◆ Work to be completed ◆
Every line below from the one containing "Screen dimensions: 443x572" through the one containing "Click the Commentaire" must be transcribed exactly. Omit all lines outside that stretch.

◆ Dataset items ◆
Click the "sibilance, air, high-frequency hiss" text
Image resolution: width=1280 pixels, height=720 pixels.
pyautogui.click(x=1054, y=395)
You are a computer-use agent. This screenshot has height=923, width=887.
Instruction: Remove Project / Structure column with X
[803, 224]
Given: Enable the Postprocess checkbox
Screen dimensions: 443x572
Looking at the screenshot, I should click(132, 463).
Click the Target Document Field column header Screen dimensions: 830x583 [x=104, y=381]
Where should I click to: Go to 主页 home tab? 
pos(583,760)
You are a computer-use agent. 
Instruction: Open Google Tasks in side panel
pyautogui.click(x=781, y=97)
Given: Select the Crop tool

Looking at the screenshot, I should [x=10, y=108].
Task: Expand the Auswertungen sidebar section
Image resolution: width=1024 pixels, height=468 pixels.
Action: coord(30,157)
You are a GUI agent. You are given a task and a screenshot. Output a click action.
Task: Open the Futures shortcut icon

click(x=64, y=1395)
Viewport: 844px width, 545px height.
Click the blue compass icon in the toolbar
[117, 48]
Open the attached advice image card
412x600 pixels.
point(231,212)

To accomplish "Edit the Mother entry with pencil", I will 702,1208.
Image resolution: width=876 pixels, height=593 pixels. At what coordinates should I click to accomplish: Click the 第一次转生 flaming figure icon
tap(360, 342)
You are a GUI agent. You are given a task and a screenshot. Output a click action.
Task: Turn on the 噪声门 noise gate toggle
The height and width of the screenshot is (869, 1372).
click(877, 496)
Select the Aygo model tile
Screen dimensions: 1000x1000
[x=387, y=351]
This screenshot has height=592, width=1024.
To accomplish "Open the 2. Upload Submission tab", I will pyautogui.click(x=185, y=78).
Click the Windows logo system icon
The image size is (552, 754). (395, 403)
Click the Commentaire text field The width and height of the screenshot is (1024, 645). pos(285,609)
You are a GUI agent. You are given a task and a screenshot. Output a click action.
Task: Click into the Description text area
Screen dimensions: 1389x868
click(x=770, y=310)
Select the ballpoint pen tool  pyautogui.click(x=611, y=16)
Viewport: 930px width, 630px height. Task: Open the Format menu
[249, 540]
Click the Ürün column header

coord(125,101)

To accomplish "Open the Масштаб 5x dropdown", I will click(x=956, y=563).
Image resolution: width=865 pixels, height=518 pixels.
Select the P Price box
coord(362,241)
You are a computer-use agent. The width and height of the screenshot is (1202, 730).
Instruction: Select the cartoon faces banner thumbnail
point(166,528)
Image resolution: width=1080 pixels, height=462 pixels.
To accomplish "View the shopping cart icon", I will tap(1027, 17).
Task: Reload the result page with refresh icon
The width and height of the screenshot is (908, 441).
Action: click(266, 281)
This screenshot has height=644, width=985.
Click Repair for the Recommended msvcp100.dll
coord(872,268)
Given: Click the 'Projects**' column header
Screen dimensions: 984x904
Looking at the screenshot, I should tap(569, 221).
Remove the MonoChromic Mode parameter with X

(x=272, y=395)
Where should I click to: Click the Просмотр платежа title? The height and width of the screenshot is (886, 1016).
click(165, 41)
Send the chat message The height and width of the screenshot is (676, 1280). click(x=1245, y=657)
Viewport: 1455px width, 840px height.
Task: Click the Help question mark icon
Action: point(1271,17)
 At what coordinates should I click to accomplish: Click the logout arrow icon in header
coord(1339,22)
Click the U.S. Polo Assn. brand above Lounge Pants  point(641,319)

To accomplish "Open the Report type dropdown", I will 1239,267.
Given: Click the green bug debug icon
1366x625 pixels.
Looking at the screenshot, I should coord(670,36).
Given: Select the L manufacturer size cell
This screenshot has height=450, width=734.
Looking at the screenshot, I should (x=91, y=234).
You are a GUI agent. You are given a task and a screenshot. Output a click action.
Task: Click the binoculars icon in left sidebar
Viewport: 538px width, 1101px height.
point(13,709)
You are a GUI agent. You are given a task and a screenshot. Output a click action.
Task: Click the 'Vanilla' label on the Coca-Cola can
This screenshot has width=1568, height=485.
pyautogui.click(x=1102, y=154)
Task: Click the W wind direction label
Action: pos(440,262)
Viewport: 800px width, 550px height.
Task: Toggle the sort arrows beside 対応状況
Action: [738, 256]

◆ Output of the exercise ◆
Screen dimensions: 443x572
Looking at the screenshot, I should click(132, 463).
Click the Target Document Field column header Screen dimensions: 830x583 [x=104, y=381]
Where should I click to: Go to 主页 home tab? 
pos(583,760)
You are a computer-use agent. 
Instruction: Open Google Tasks in side panel
pyautogui.click(x=781, y=97)
Given: Select the Crop tool

Looking at the screenshot, I should [x=10, y=108].
Task: Expand the Auswertungen sidebar section
Image resolution: width=1024 pixels, height=468 pixels.
Action: coord(30,157)
You are a GUI agent. You are given a task and a screenshot. Output a click action.
Task: Open the Futures shortcut icon

click(x=64, y=1395)
Viewport: 844px width, 545px height.
Click the blue compass icon in the toolbar
[117, 48]
Open the attached advice image card
412x600 pixels.
point(231,212)

To accomplish "Edit the Mother entry with pencil", I will 702,1208.
Image resolution: width=876 pixels, height=593 pixels. At what coordinates should I click to accomplish: Click the 第一次转生 flaming figure icon
tap(360, 342)
You are a GUI agent. You are given a task and a screenshot. Output a click action.
Task: Turn on the 噪声门 noise gate toggle
The height and width of the screenshot is (869, 1372).
click(877, 496)
Select the Aygo model tile
Screen dimensions: 1000x1000
[x=387, y=351]
This screenshot has height=592, width=1024.
To accomplish "Open the 2. Upload Submission tab", I will pyautogui.click(x=185, y=78).
Click the Windows logo system icon
The image size is (552, 754). (395, 403)
Click the Commentaire text field The width and height of the screenshot is (1024, 645). pos(285,609)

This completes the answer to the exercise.